Many insurance companies do impose a limited number of psychotherapy sessions before evaluating whether or not to renew a patient's coverage, said Christine Padesky, a CBT practitioner based in Huntington Beach, California and co-author of the book Mind Over Mood. But she believes that fits well with the CBT model. "Insurance companies want to see an organized plan," she said, "and that's what CBT is all about—having a plan based on evidence of what works."

There's validity to the pragmatism of researchers and insurance companies, said Judith Beck, a psychologist who co-founded the Beck Institute for Cognitive Behavior Therapy in Philadelphia with Aaron Beck, her father. "Let's say you have two people who are depressed," she said. "One gets a short treatment and gets better. The other has two years of treatment and perhaps gets better. So which of those treatments is best?"

Shedler, however, fears that as insurance companies and doctors increasingly refer patients to CBT rather than other forms of psychotherapy, people who don't get what they need from CBT will be turned off to therapy as a whole. "When they leave treatment they don't say, 'CBT didn't work for me,' they say, 'therapy doesn't work,'" he said. "So we're actually cutting off the opportunity for a lot of people who really could be helped to get help."

Beck has her own gripes with the field's evidence obsession.

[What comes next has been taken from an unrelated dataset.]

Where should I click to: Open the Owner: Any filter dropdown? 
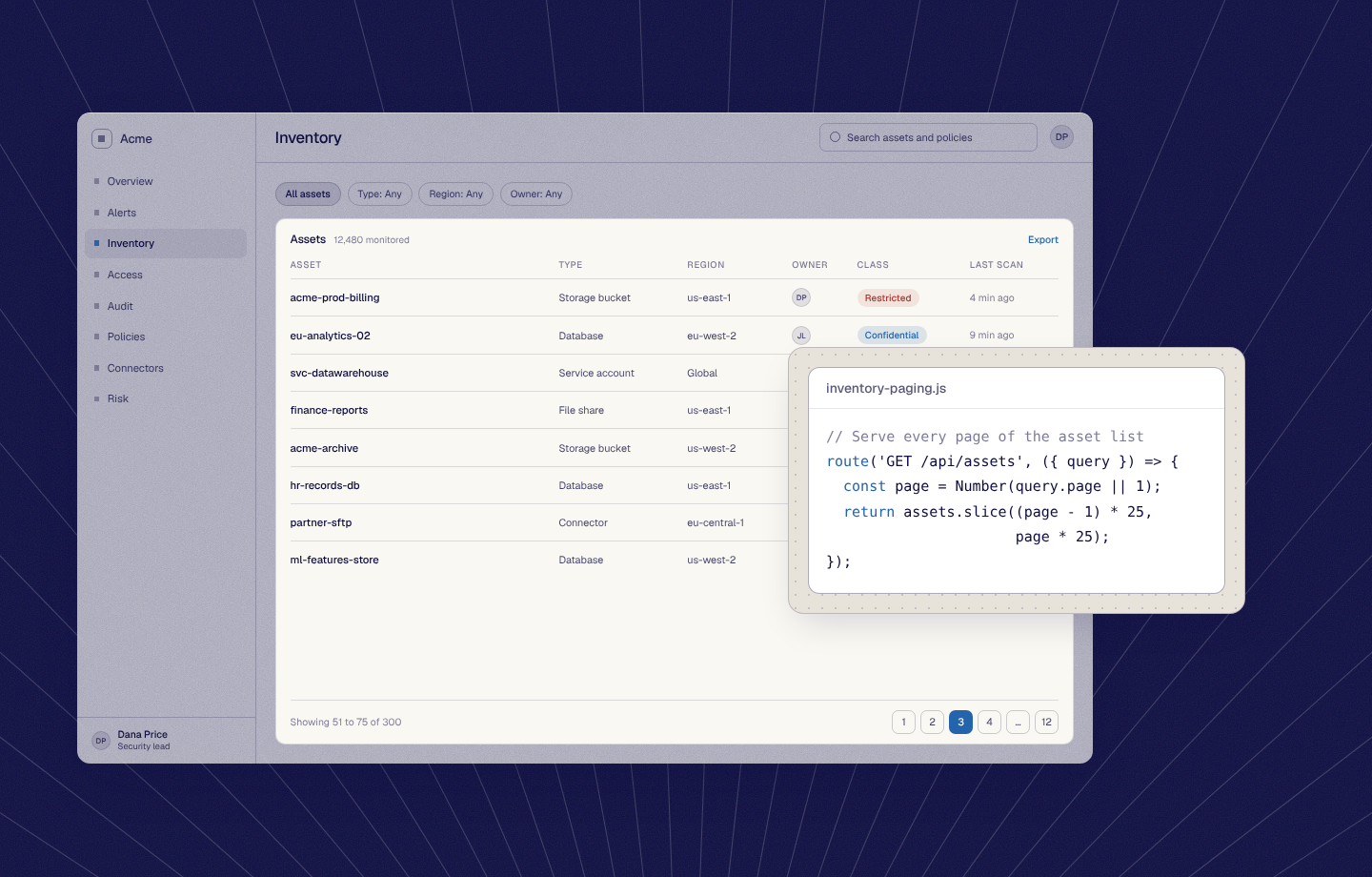[536, 194]

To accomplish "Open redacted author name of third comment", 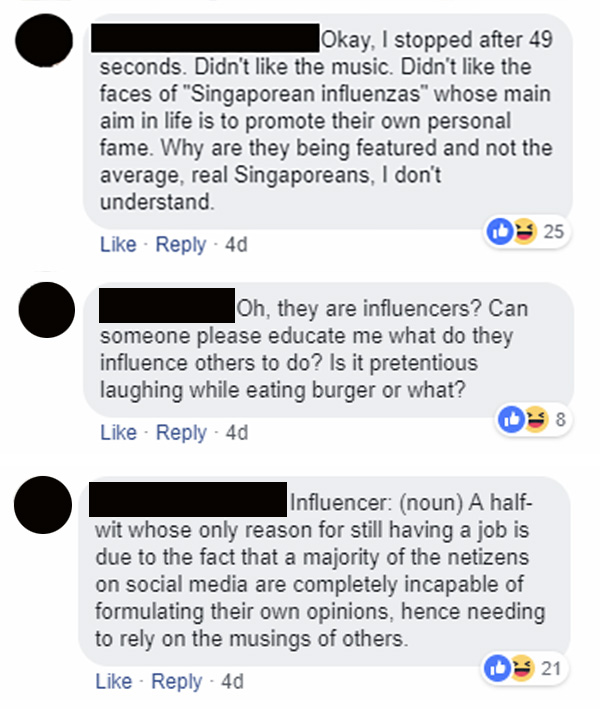I will pyautogui.click(x=188, y=499).
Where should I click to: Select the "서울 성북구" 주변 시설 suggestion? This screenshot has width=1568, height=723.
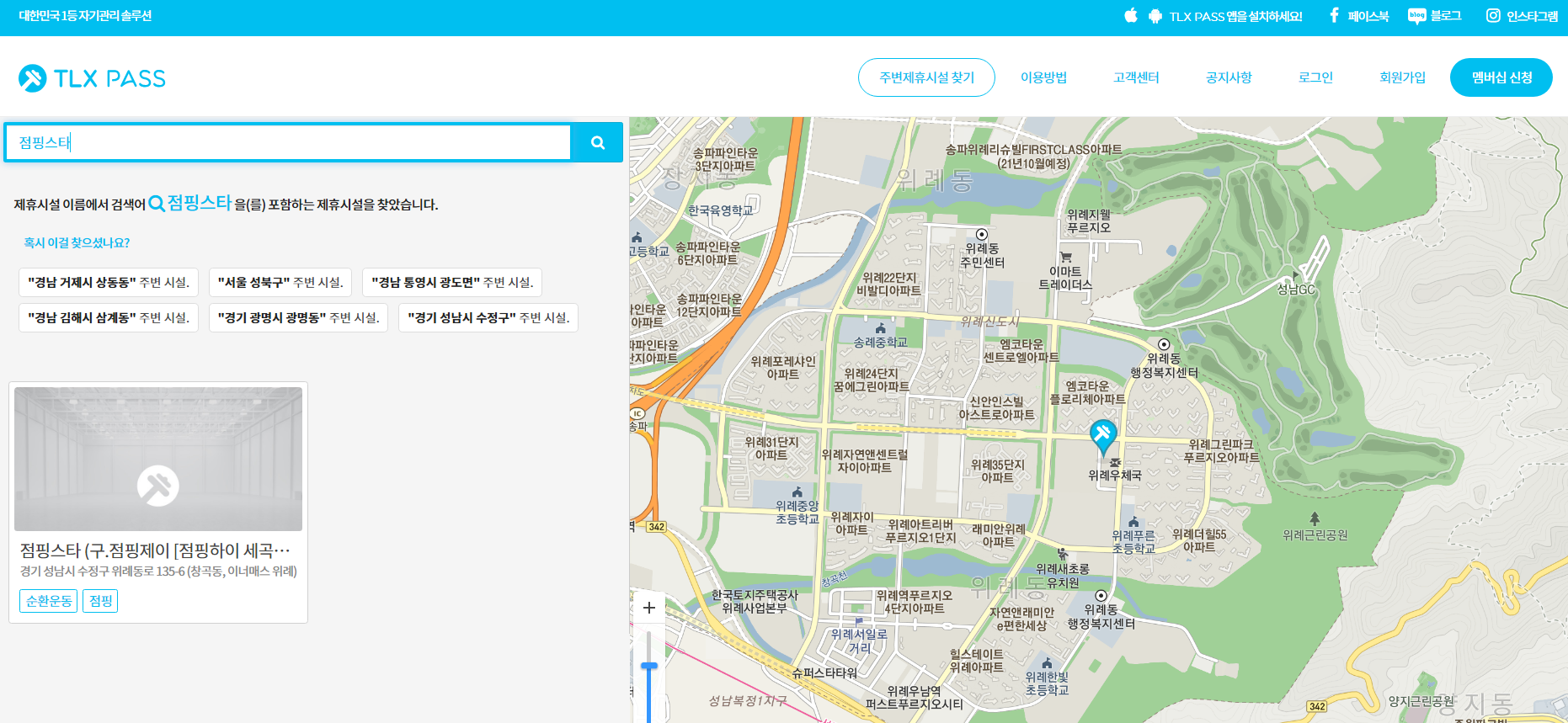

She thinks some psychotherapists perform shoddy versions of CBT so they can slap an "evidence-based" label onto their practice. "A lot of people who self-identify as cognitive therapists don't carry out therapy in a way I recognize," she said. "They don't even do the basics."

Shedler is concerned that the term "evidence-based" has led to "a kind of McCarthyism," where people who question evidence-based therapies are seen as anti-science. "If the words 'evidence-based' have become a form of branding for short-term, manualized treatments, we already have a problem," said Shedler. "Now we can't actually have a meaningful, honest dialogue."

"Researchers are being cut off from the feedback that comes with practicing in the real world, and from a tradition of clinical knowledge and wisdom that's accrued over a century," he said. "I think it's the most destructive thing that's ever happened to this field."